One of the earliest inspirations for this body of work can be traced back to a personal project to convert old, VHS home movies to DVD. Initially intrigued by distortions that occasionally occurred during the conversion process, Kimmerly began to ask himself what the goals of such projects were and whether or not technology somehow assists with or alters memory. Do we, for instance, only remember certain incidents because a parent took a video or picture of them? Such questions led Kimmerly to consider how modern innovations, particularly social media, and the ulterior motives of mediating technologies, such as touchscreens and rotating billboards, have altered not only how we think and remember, but also how we interact and exist.

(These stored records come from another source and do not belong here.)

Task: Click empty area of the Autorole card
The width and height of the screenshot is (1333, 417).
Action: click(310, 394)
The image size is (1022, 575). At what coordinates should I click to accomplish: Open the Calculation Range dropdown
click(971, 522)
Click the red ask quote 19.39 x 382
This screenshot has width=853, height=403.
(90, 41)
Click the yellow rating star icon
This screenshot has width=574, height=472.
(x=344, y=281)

Kimmerly’s paintings explore these issues by attempting to both embody the complexity of human consciousness and reflect how modern “advancements” have rendered it increasingly fractured and disoriented. To create paintings that are as complicated as those experiences we live, Kimmerly often uses images of people and objects cast as reflections in windows, or will mix artificial elements (such as mannequins) with landscapes to create a subtle sense of dissonance.

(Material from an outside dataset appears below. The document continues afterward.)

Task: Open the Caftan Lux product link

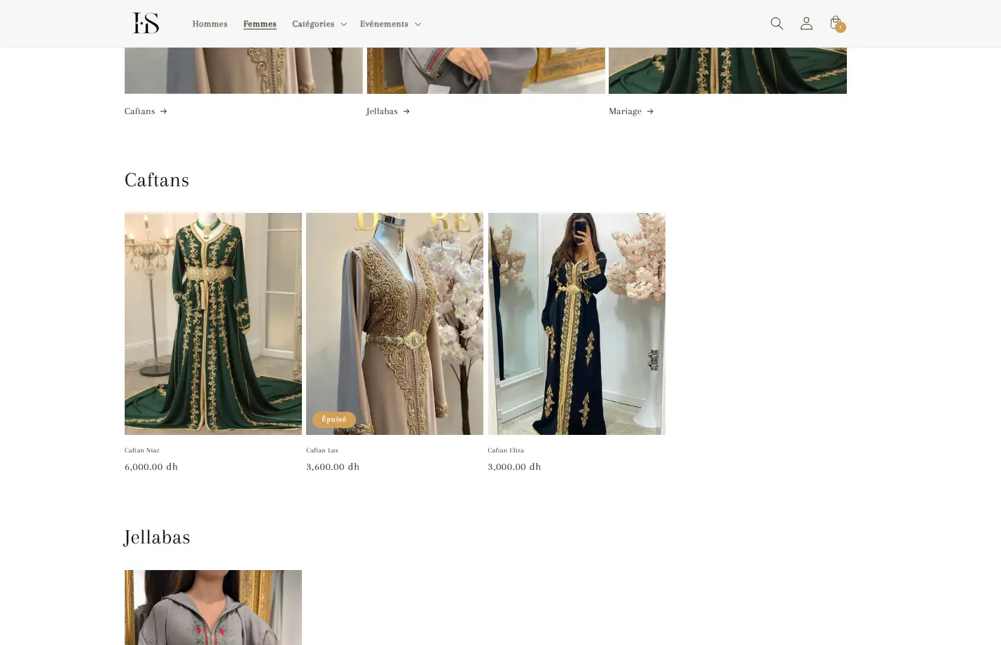Action: 322,450
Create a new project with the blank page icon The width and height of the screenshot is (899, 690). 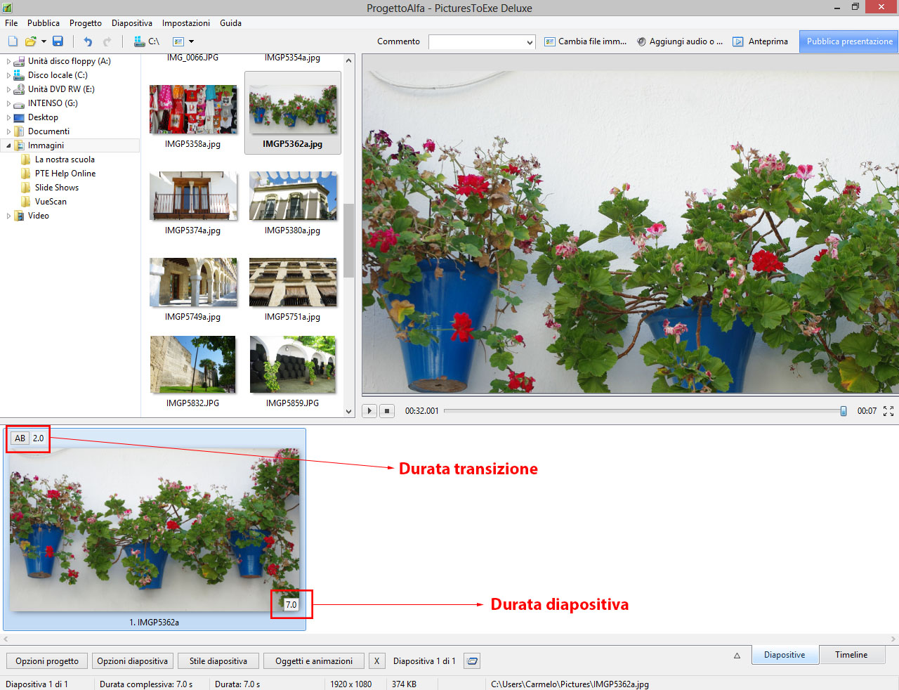coord(13,41)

Figures both “real” and artificial are awash in a kind of visual static that produces a sense of distance between viewer and subjects: “I’m trying to show a struggle to have a close relationships with the subjects,” Kimmerly explains, “there’s always a distancing. There are things you’re fighting against to see what’s happening.”
Water Logic (2012) exemplifies the struggle to know, grasp, and connect—to reconcile the self with the subjects and setting. Inspired by an image in the pages of a vintage National Geographic, Water Logic depicts a family soaking in a Finnish hot spring. Each person’s face is hazy though particularized, while pools of simmering mineral waters masquerading as abstract gestures flow over and around their bodies. Water is, of course, something that you have to look into, through, and depending on its opacity, beyond. To know what is on the other side you have to acutely engage the mind and imagination. Water is also a unifying and harmonizing force that envelopes its bathers both and aligns them with the rhythm of its currents. By using abstraction as an analogue to water, Kimmerly asks us to consider how art and, in particular, painting, can help return us to the real. His painting—themselves material, tactile objects—embody and activate sensory experiences that force us to see the natural symmetry that binds all together.